» **Supplied data**:

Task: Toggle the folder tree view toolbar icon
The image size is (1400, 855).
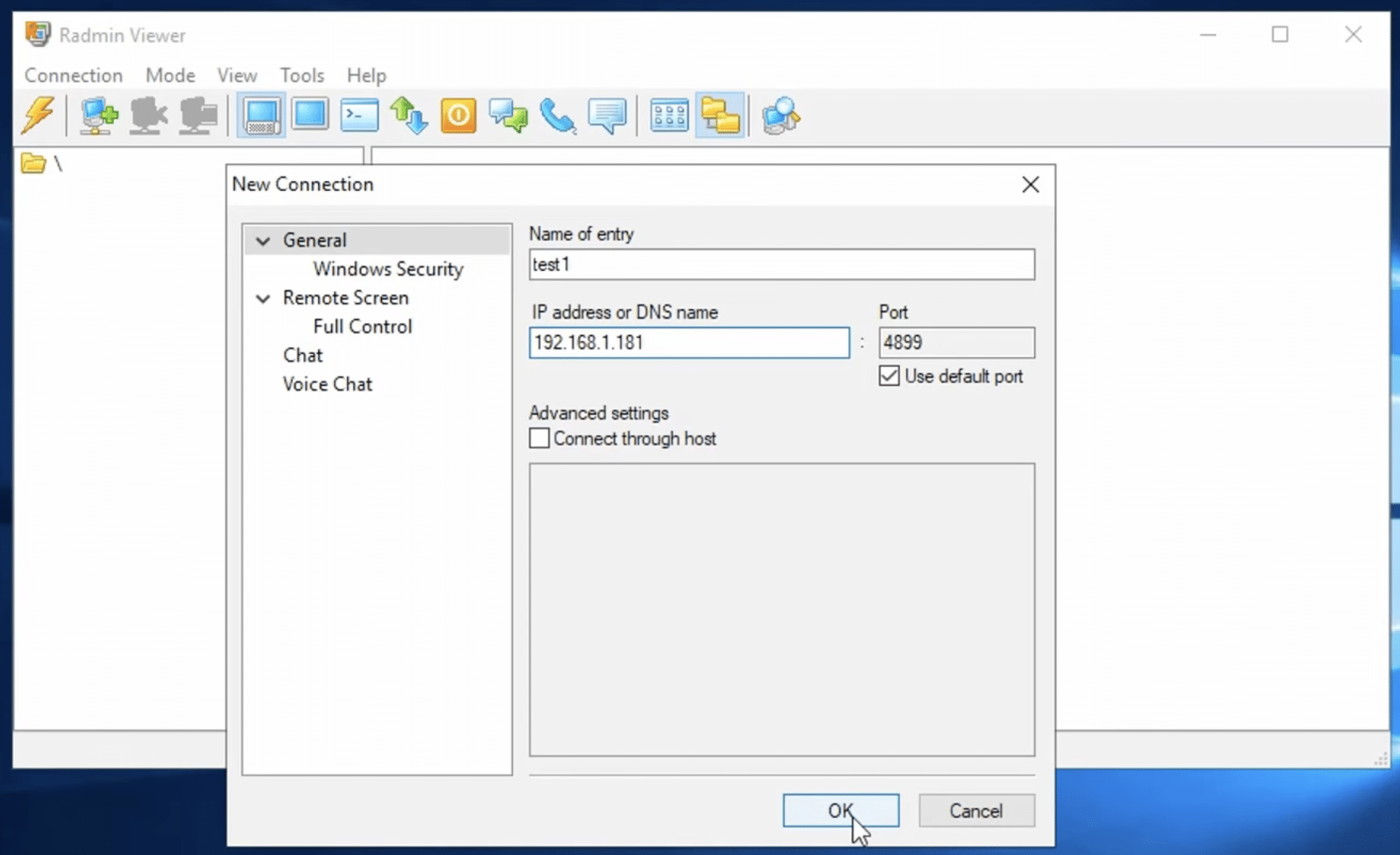Action: [720, 116]
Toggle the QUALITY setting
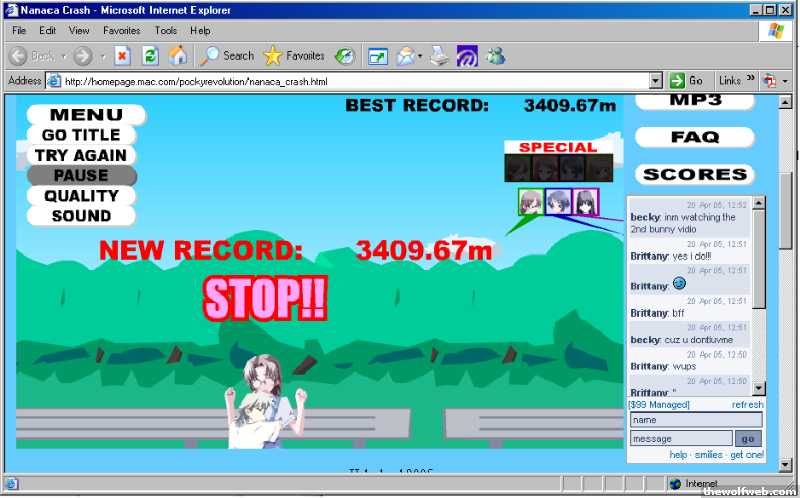The height and width of the screenshot is (498, 800). coord(81,196)
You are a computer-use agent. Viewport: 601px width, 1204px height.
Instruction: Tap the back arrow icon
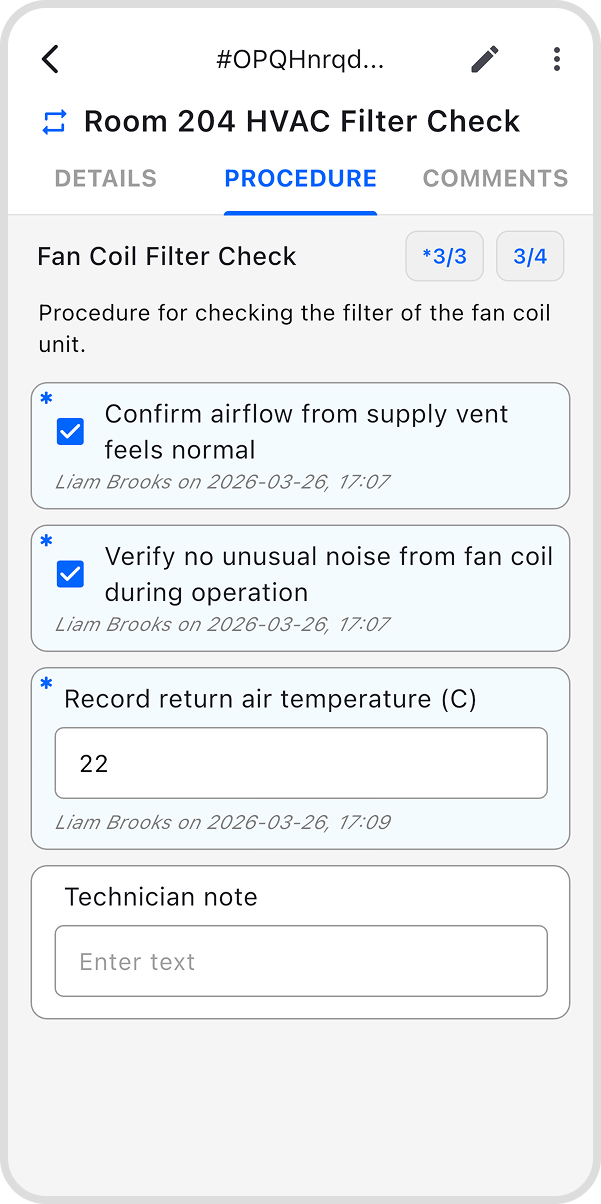[x=50, y=59]
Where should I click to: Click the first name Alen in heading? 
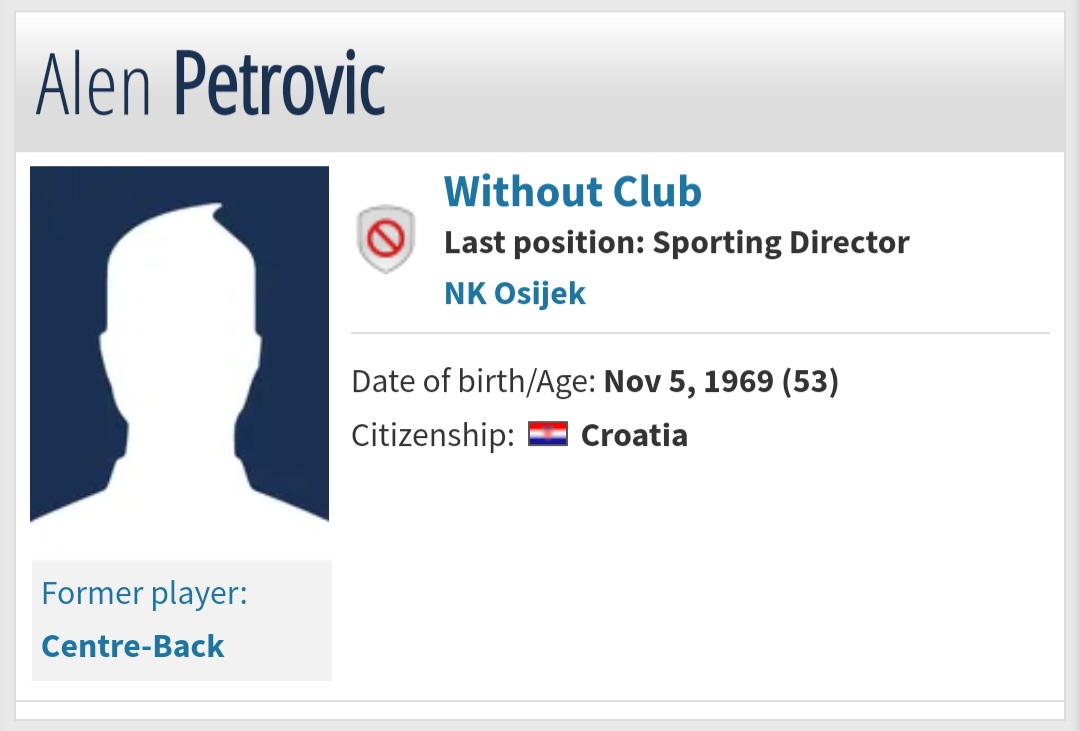click(93, 85)
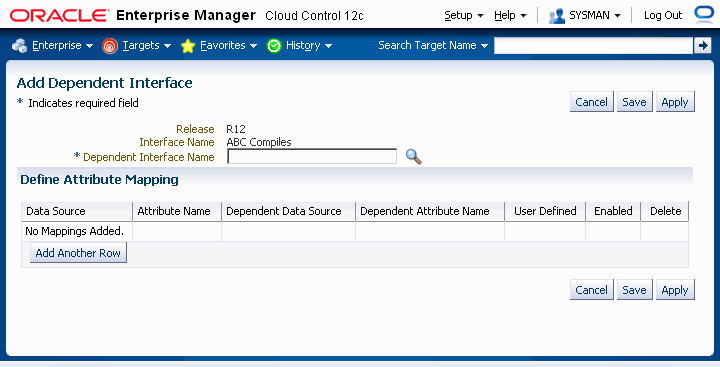The image size is (720, 367).
Task: Click the History green clock icon
Action: [274, 45]
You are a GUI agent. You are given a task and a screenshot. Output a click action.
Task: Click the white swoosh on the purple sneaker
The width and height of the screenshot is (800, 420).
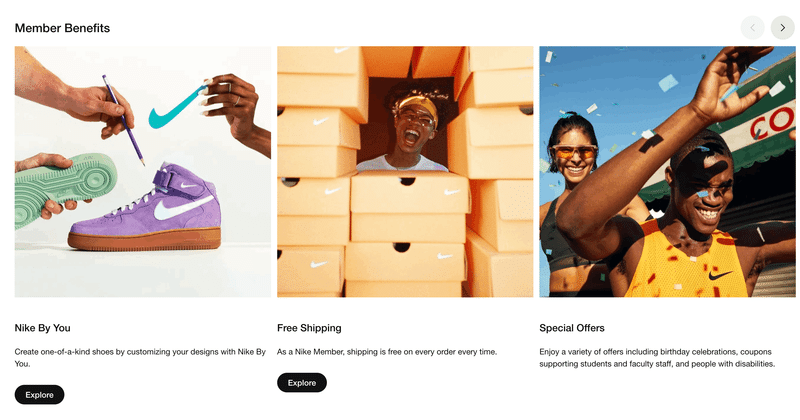coord(182,208)
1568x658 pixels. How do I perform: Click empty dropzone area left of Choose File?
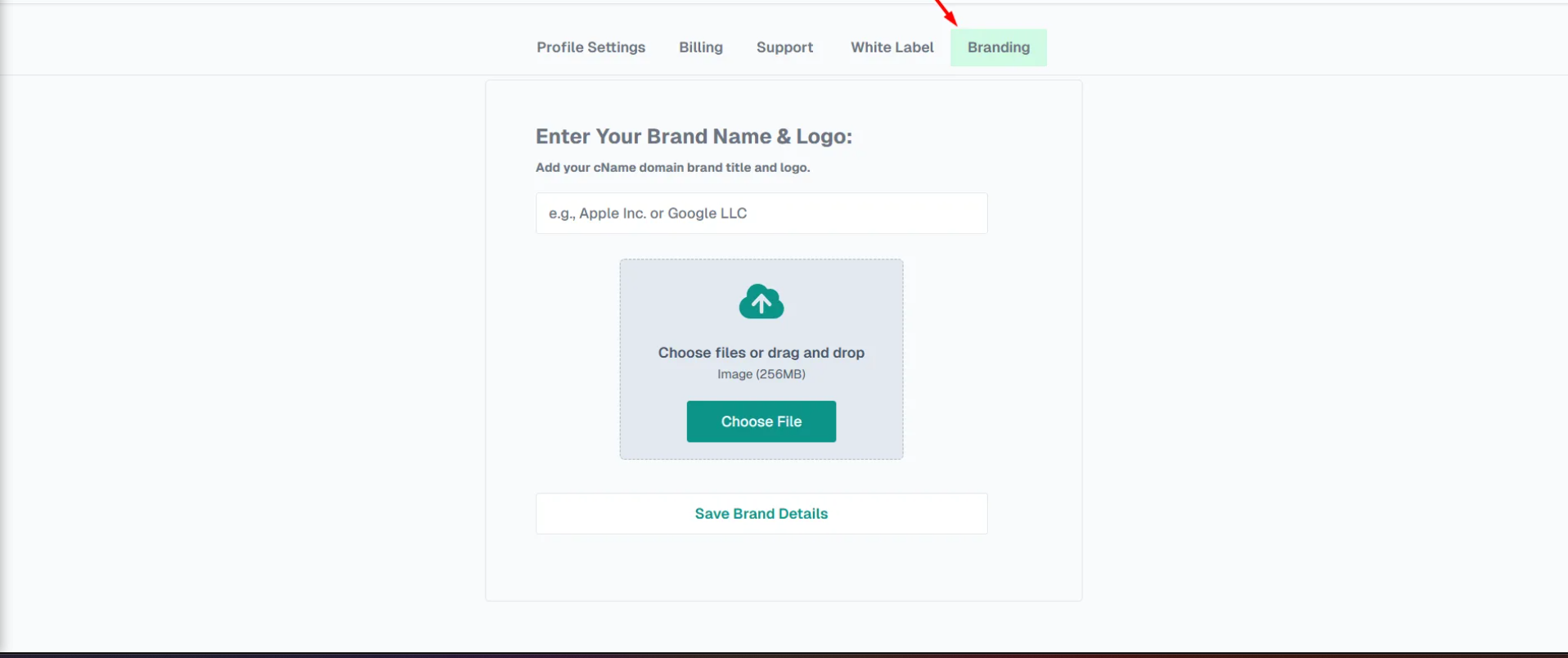click(652, 421)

» **What you will do**: Print again, word for word, every line from the line with "You are a GUI" to the final line of the records, inclusive; skip the pictures.

» **Output of the task**:
You are a GUI agent. You are given a task and a screenshot. Output a click action.
Task: Click the white swoosh on the purple sneaker
The width and height of the screenshot is (800, 420).
coord(182,208)
1568x658 pixels. How do I perform: Click empty dropzone area left of Choose File?
click(652, 421)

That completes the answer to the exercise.